___ SUPPLIED INFORMATION

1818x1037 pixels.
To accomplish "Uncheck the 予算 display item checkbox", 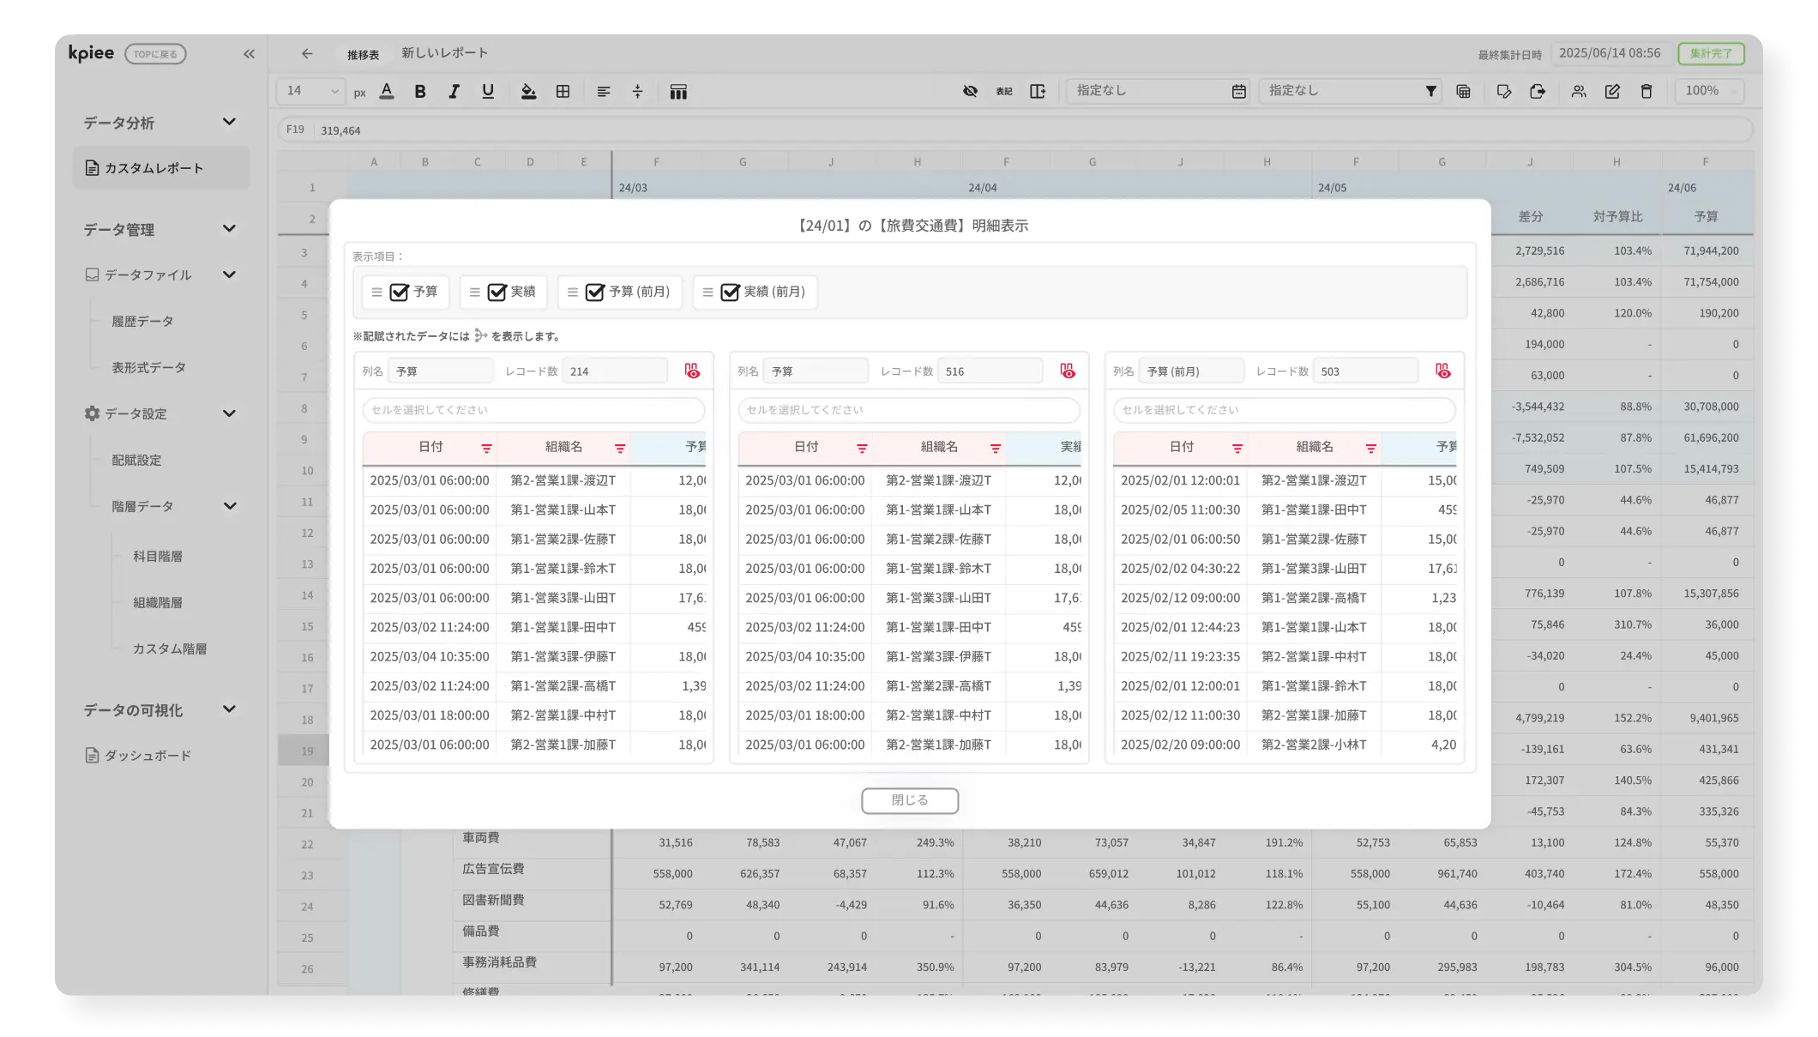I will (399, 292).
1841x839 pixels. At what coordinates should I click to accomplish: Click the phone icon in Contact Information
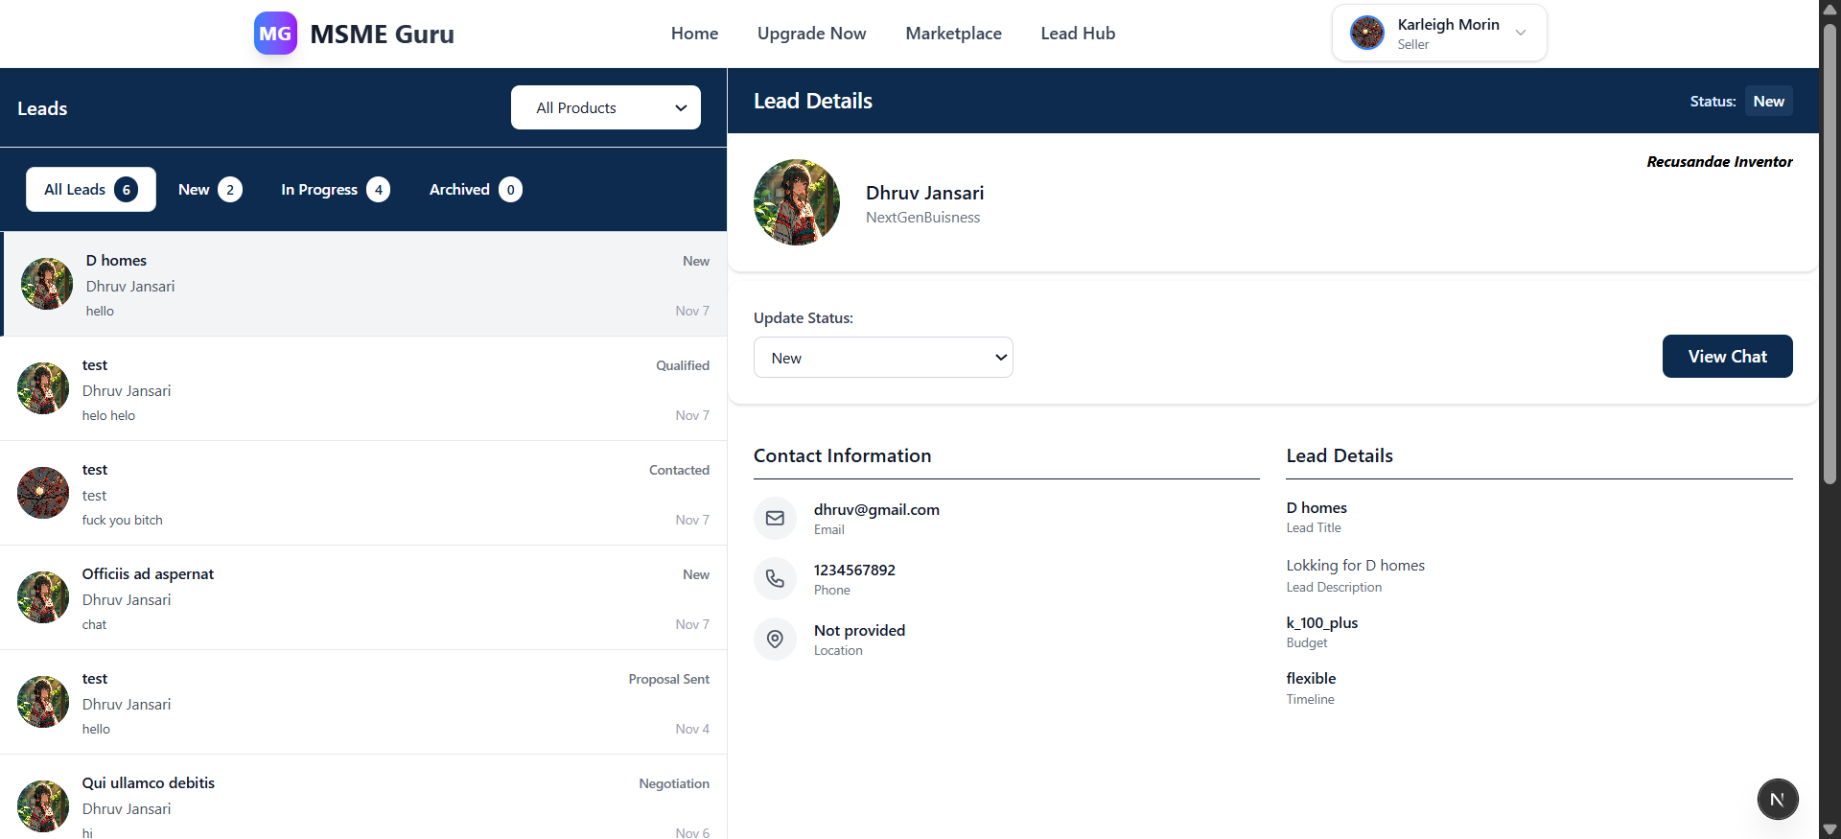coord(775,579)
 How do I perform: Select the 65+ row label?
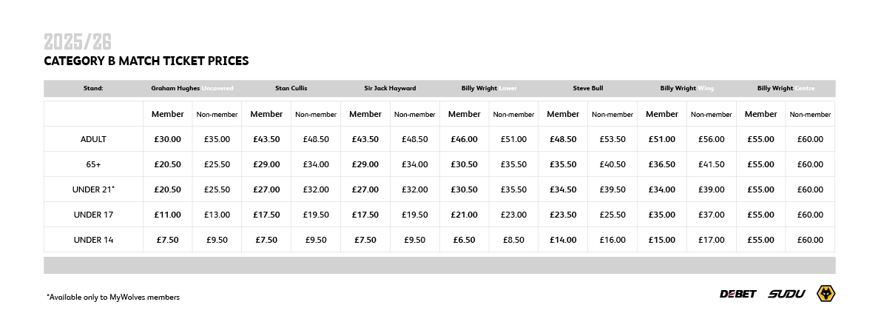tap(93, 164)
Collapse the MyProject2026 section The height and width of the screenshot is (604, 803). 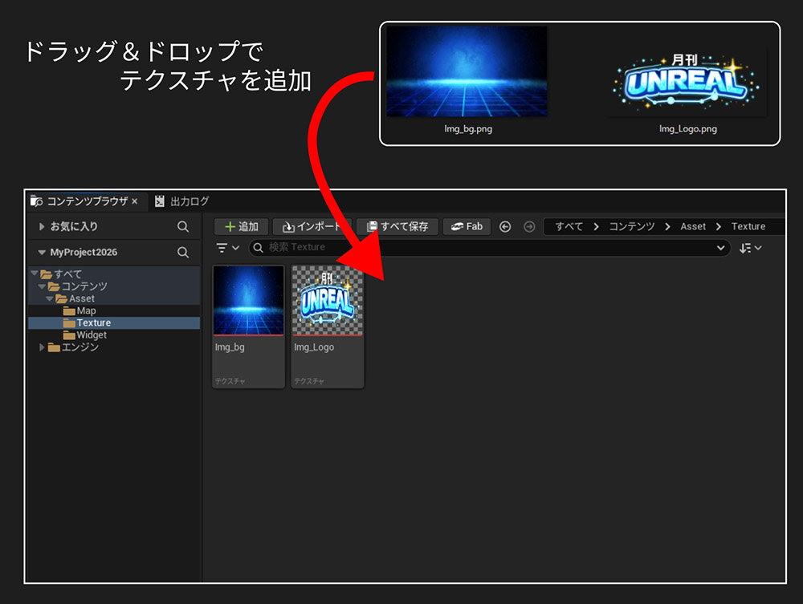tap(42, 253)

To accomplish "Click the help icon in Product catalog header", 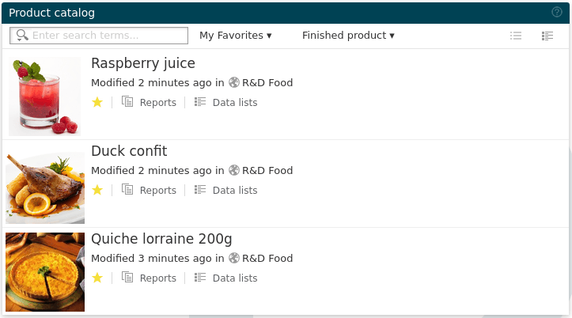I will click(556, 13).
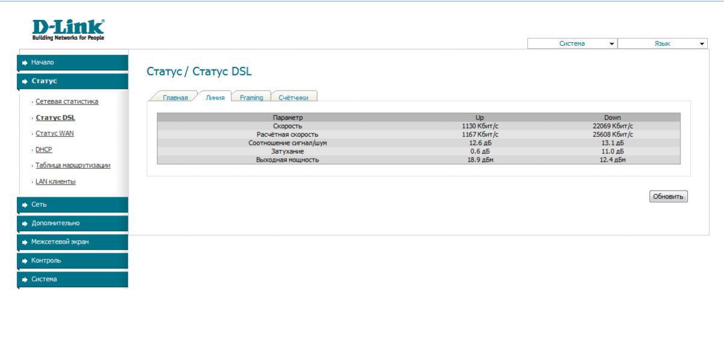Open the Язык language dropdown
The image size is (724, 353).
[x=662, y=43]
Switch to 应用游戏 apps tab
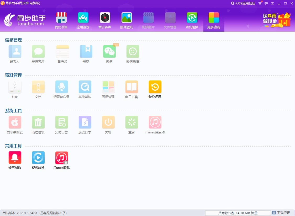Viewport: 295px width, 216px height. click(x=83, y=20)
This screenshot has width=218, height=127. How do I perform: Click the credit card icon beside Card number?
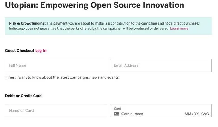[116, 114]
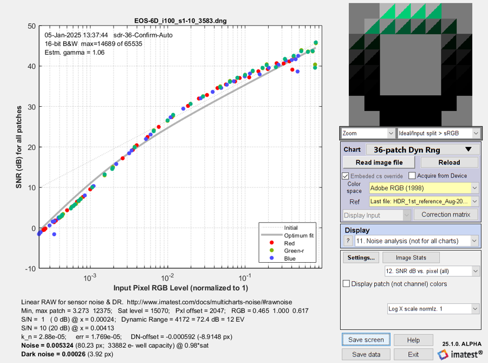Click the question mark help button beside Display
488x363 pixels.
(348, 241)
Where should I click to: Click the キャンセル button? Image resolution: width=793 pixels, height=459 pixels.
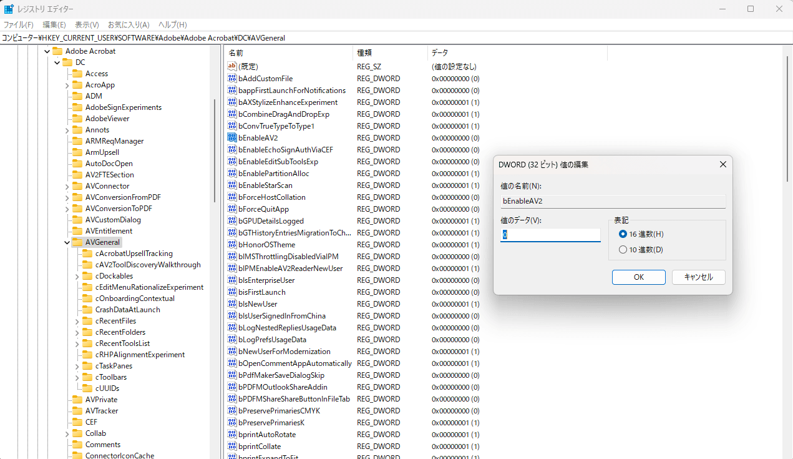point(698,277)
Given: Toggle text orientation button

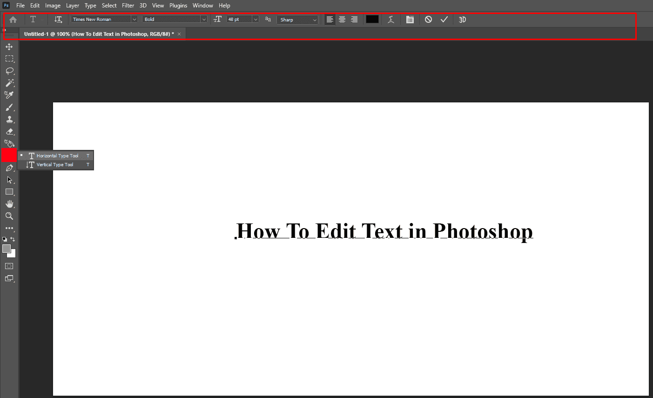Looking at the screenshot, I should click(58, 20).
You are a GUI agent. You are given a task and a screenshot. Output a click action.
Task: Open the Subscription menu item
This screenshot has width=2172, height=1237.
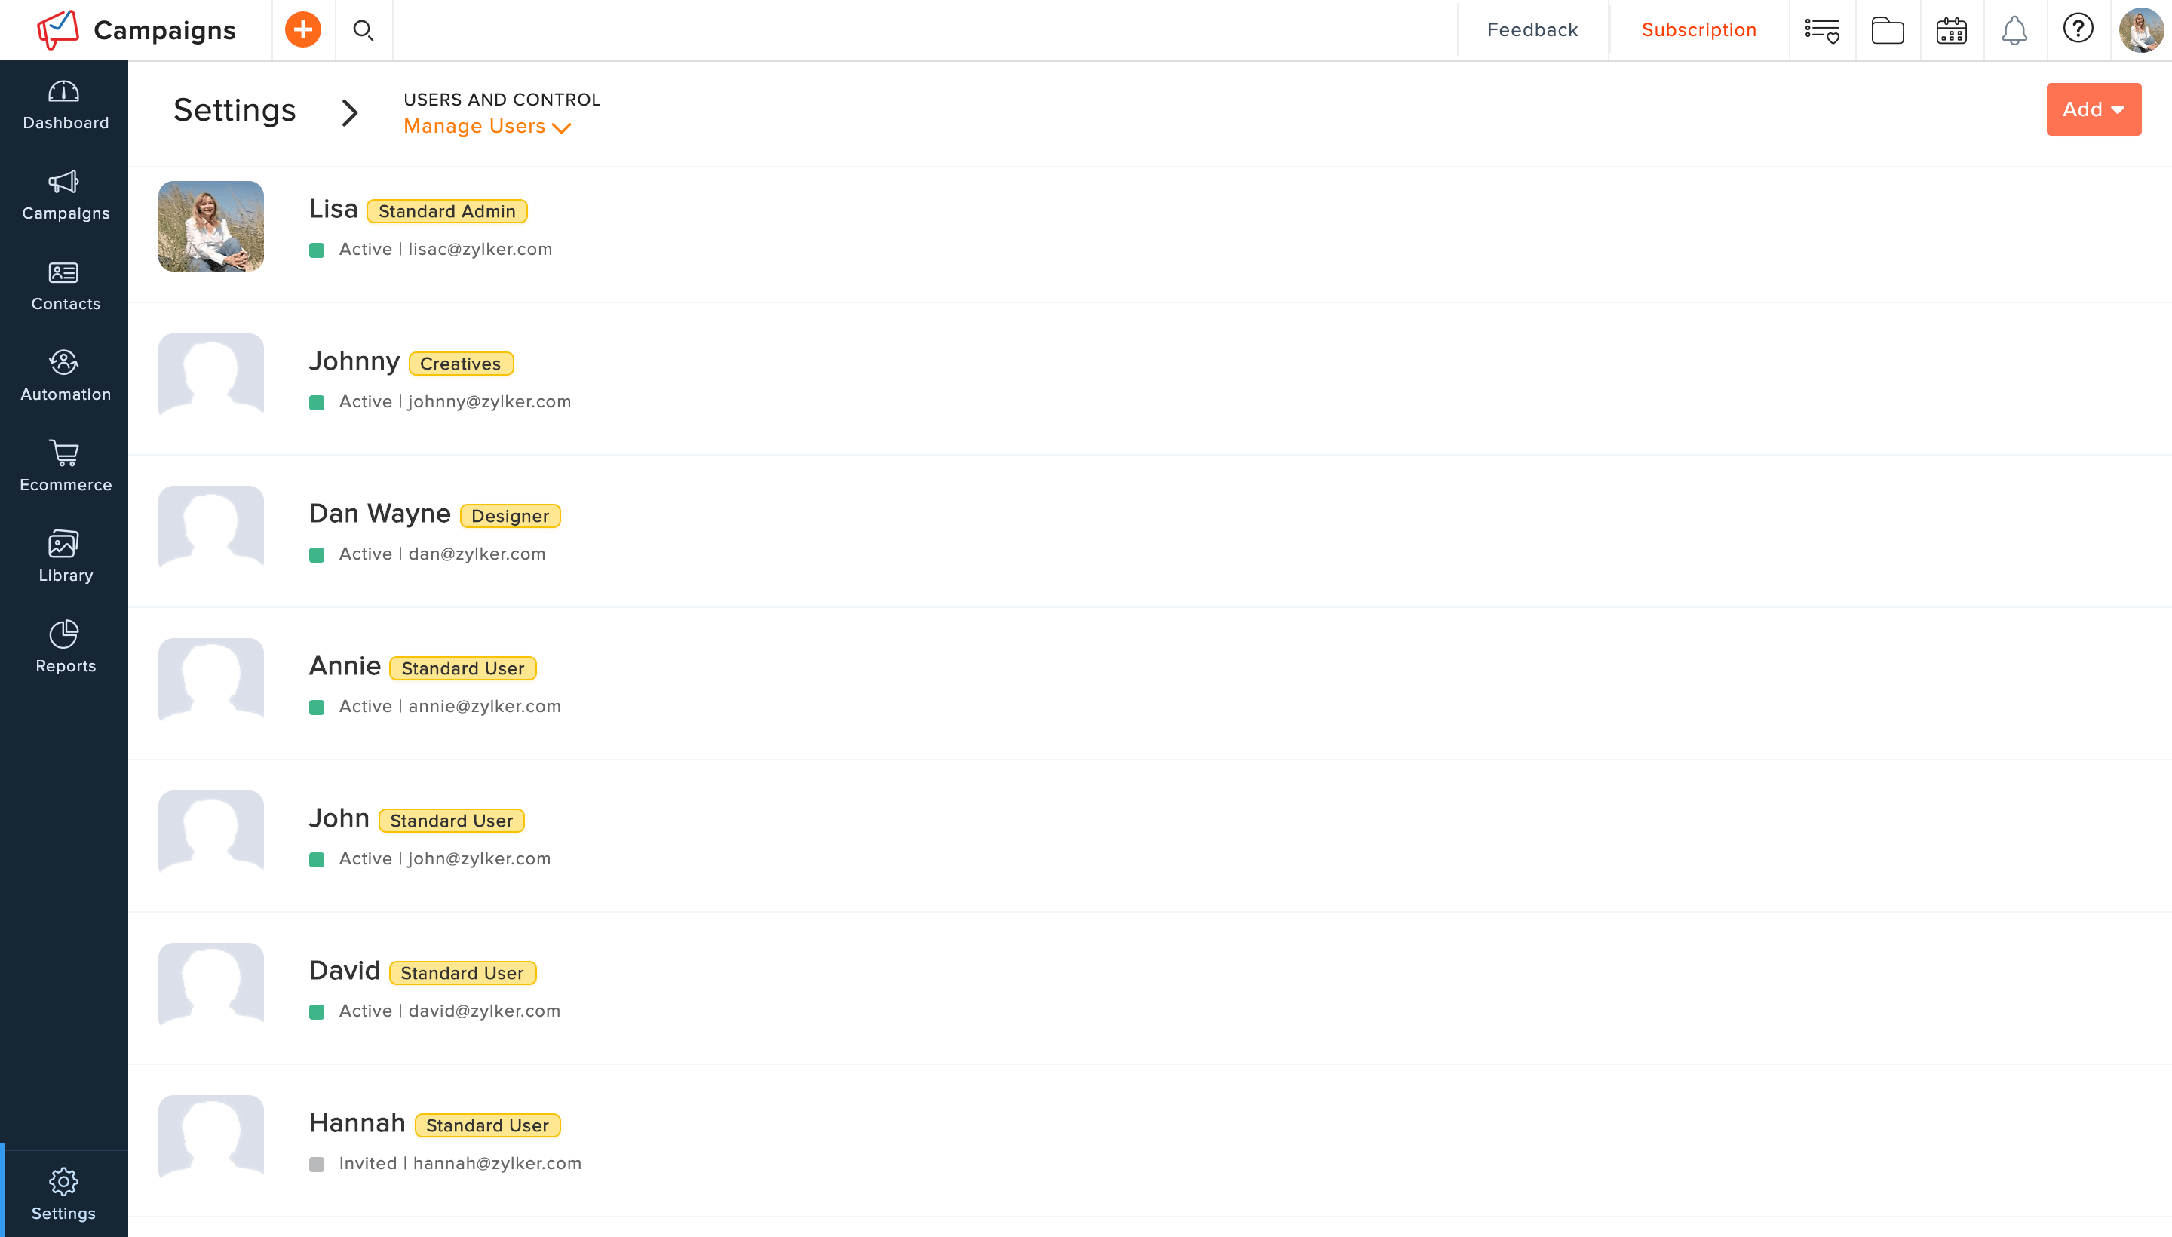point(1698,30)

______

PROBLEM TO SOLVE: Render the material as a two-column CSV with the columns request and answer, one row per item, each value in a single quoted field with its line breaks replaced by spaces. Begin at the line that contains "You are a GUI", continue through the end of the material, and leave the pictures out.

EXERCISE RESULT:
request,answer
"You are a GUI agent. You are given a task and a screenshot. Output a click action. Task: Open the Subscription menu item This screenshot has width=2172, height=1237.","point(1698,30)"